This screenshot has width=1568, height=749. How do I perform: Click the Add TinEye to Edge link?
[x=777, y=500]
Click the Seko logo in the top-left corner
==
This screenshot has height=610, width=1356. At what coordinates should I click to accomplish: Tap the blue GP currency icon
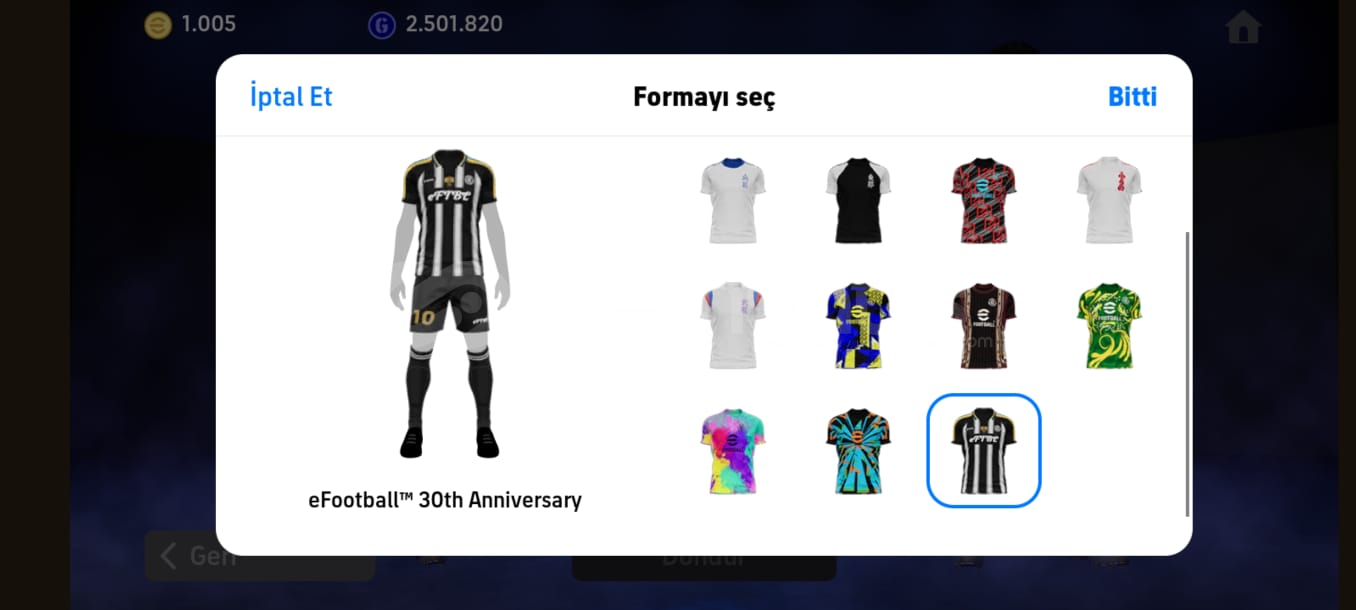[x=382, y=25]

● **THE REQUEST**:
Starting at the line that contains "This screenshot has width=1568, height=749." and stopping after the line that contains "Click the Seko logo in the top-left corner", write out those records again in full, requests included. Raise every coordinate in the answers by 89.

● **WRITTEN RESPONSE**:
This screenshot has width=1568, height=749. How do I perform: Click the Add TinEye to Edge link?
[x=866, y=589]
Click the Seko logo in the top-left corner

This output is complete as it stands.